Following these statements, the organization then moved towards a deeper level of supervision in supporting emerging and innovative asset classes.

Instead of allowing Bitcoin Futures to be a quick quote to parallel the other certifications that are comparably much faster in terms of processing time. The CFTC had previously been in dialogue with the exchanges for a number of months before being able to launch, while it proved to be completely instrumental in improving margins and obligations such as the level of shared information.

For the future of Ethereum, however, it went far beyond what other positions are being made to pass.

When we compare what other goods or classes of goods have to go through, it is obscure to see the CFTC bring the demand to the public on the list of this crypto-asset. Although it proves arbitrary for the criptos, it demonstrates a new relationship between public and private – with much more collaboration between the two. However, this is a collaboration that is relatively open, with a period of time until February. And if the community is something to go on, they were very enthusiastic about the inclusion of Ethereum.

A collaborative initiative

As the market progresses, this cooperation has all the potential to create a new generation of stronger and more stable cryptocurrency markets, with a dedicated community, institutional support and oversight.
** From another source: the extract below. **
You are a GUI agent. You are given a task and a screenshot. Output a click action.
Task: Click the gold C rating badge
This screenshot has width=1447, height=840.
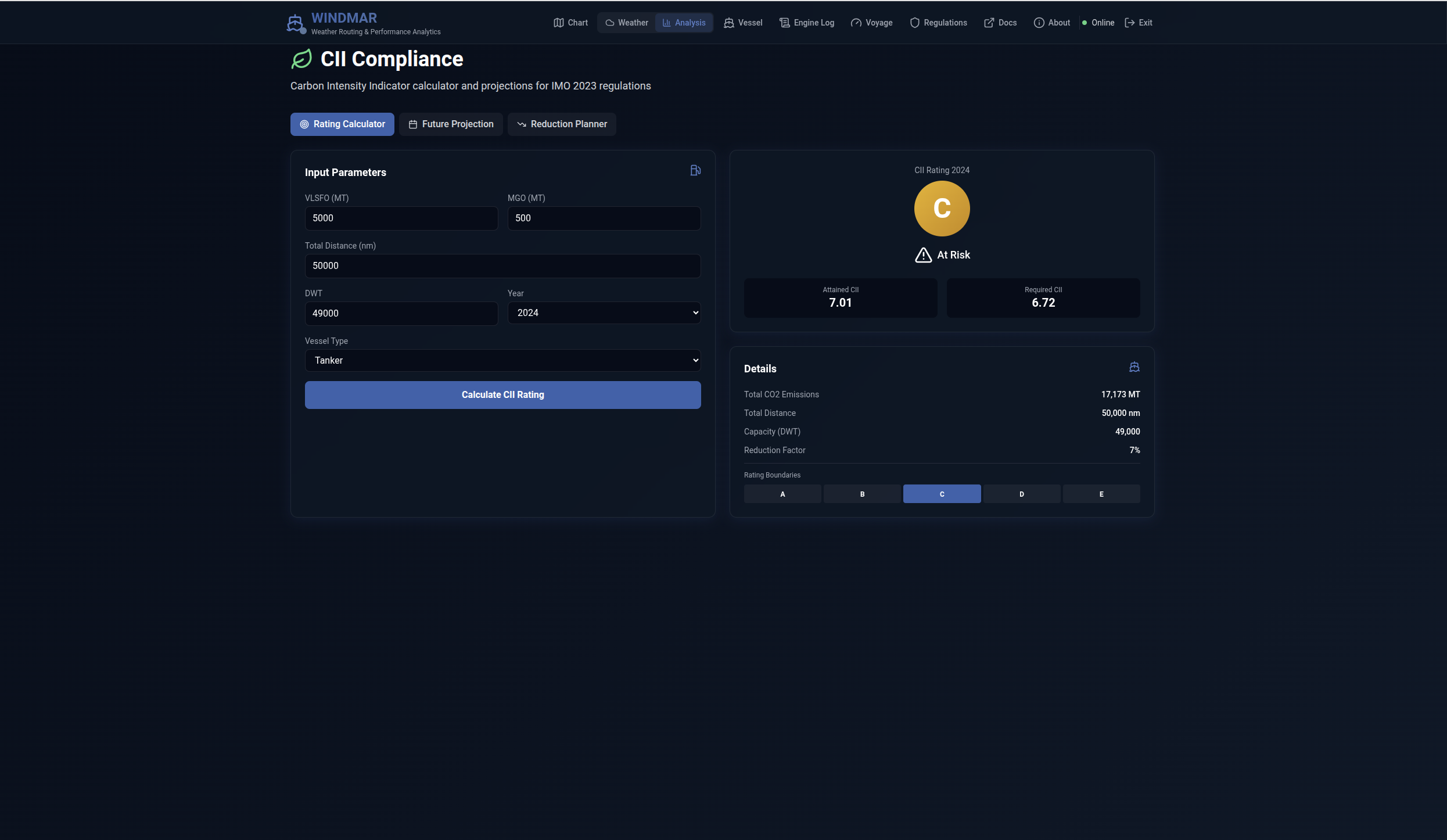[942, 209]
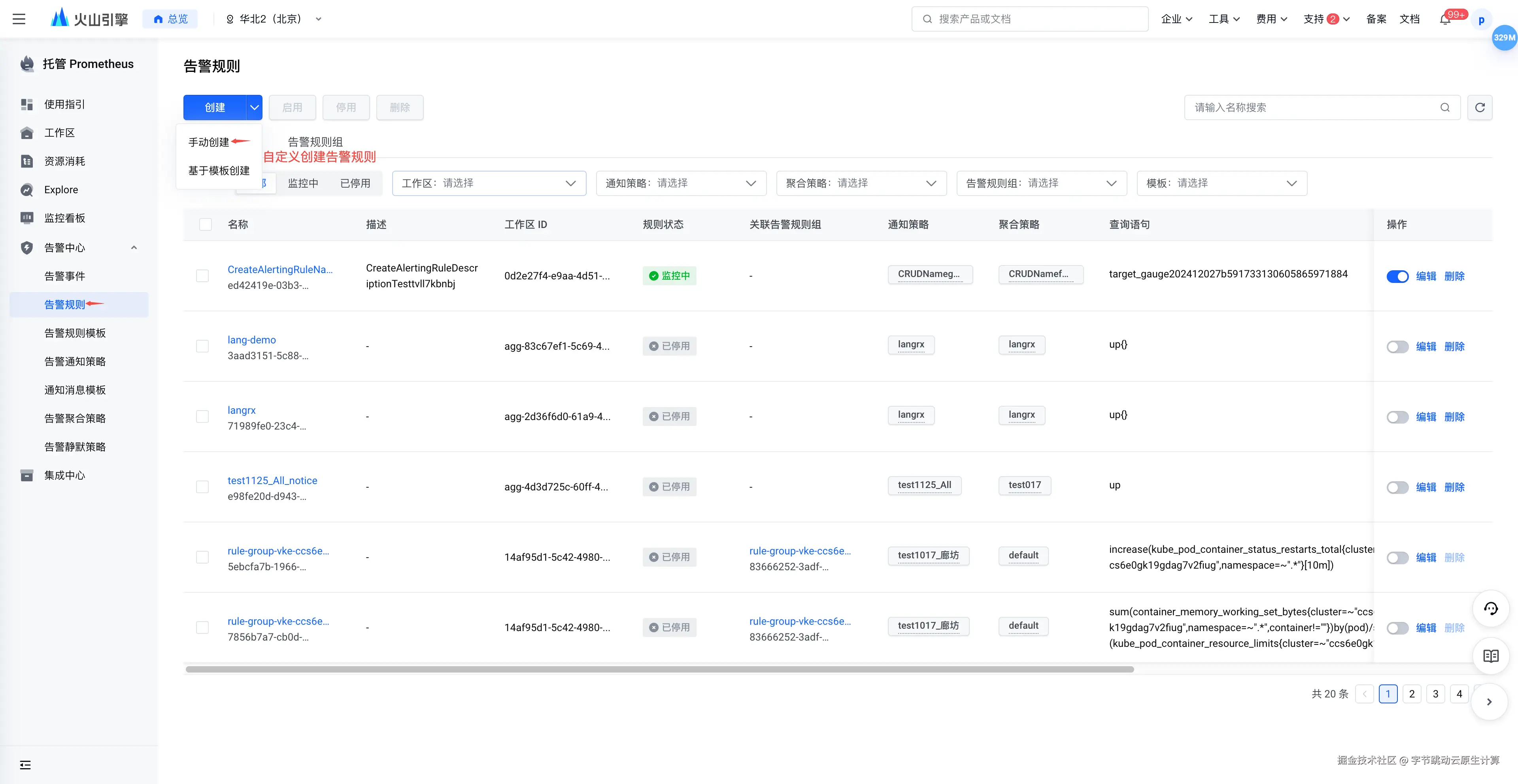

Having a higher level of involvement and communication from the CFTC, a much better understanding of what technology means can offer a better understanding of the effectiveness of an encrypted derivative or a spot platform. The end result of this would be a more balanced level of comfort and greater growth than any future that could be added.

Another advantage is an additional level of legitimacy that can be given to the world of cryptocurrency. This, in turn, can lead to a much higher level of institutional investment in the cryptographic activities that are subsequently included.

That will go on to create a virtuous circle of new resources, a more solid support from the community and greater traction.